Fábulas de Severino Ribamar – No. 4
MILTON
MACIEL
Esta
é uma fábula bem curtinha, do arsenal de nosso grande fabulista brasileiro
Severino Ribamar. Escolho-a porque, para mim, é um libelo contra o racismo.
O gato angorá, com seu pelo branco como a
neve (neve é uma coisa branca e fria que
existe em cartão de Natal do Brasil, mas nunca apareceu no país todo. Porém,
exceção feita, custa os olhos da cara para ver por meia hora em Santa Catarina
e Rio Grande do Sul).
Bem, retomemos: O gato angorá com seu pelo
branco como neve (neve é aquele treco
branco no começo, mas barrento e nojento pra burro
depois), estava fazendo sua ronda de conquistas amorosas, noite alta, céu risonho. Havia uma gata
no cio ali por perto, suas sensíveis narinas o avisavam.

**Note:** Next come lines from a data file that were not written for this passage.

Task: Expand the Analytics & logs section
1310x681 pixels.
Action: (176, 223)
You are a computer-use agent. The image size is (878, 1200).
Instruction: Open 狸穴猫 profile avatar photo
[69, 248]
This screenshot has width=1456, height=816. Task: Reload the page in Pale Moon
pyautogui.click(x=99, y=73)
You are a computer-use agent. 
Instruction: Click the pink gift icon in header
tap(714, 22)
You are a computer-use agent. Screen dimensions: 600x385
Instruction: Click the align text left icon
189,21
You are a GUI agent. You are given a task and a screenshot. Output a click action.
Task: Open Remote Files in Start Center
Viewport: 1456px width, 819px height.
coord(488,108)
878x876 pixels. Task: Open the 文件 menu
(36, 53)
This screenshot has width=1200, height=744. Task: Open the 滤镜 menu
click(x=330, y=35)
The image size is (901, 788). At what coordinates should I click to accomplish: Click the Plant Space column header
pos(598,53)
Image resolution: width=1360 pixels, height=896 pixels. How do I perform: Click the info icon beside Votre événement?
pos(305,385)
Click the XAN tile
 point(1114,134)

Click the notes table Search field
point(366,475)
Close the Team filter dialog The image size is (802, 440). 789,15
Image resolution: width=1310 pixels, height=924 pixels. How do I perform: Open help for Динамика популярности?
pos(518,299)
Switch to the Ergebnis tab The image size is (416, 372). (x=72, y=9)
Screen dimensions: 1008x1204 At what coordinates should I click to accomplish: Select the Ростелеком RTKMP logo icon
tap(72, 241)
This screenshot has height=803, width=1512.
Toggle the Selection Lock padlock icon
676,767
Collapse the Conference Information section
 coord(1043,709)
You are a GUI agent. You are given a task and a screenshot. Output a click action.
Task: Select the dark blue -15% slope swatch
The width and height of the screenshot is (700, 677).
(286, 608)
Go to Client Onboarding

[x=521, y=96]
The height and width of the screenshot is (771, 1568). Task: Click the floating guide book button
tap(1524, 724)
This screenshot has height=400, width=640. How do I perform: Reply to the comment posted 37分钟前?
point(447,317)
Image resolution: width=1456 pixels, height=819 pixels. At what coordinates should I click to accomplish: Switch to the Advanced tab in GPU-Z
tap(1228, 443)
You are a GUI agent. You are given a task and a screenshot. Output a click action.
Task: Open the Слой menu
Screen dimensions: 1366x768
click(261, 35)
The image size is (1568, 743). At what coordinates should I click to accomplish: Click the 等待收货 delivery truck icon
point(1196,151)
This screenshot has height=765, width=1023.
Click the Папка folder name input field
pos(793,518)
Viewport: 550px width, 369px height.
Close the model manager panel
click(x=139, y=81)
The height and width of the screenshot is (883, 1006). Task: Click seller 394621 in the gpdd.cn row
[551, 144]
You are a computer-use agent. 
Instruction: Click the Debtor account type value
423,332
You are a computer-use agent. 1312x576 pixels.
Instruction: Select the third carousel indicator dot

Quando desceu do telhado e subiu num muro,
chegou a Justa. A viatura policial estacionou com um guincho agudo, o que
assustou o gato angorá. Desceram um sargento truculento e três soldados
furibundos. Encanaram e algemaram o gato. E ai, porque ele podia resistir à
prisão naquele estado algemado, deram-lhe uma coça bem dada, daquelas de criar
bicho.
O gato só perguntava?
– Mas o que foi que eu fiz?
Ao que o sargento respondeu:
– Teje preso, meliante! Ocê nessa hora da
noite, por cima de um muro, só pode tá aprontando.
E levaram o gato branco para a delegacia.
Lá o escrivão lavrou o boletim de ocorrência, em que o gato era acusado de
porte de drogas ilícitas e de armas de uso exclusivo das forças armadas. O escrivão não precisou ver nenhum desses bagulhos. Na
hora de preencher o espaço COR, o escrivão lascou o que o sargento e os
soldados afirmaram, peremptórios:
– PARDO!
O gato protestou:
– Mas eu sou branco!
Ao que o escrivão respondeu com um tapão na
orelha do gato, dizendo:
– Tu é pardo! E se tu é pardo, tu é sempre suspeito,
negão!
O gato ainda gemeu um último protesto:
– Mas eu sou branco!
Ao que o sargento respondeu com outro
tapão, dizendo:
– E tu fica feliz de não sê ajudante de
pedrero, senão tomava era chá de sumiço já, já!
MORAL DA HISTÓRIA:
DE
NOITE, TODOS OS GATOS SÃO PARDOS.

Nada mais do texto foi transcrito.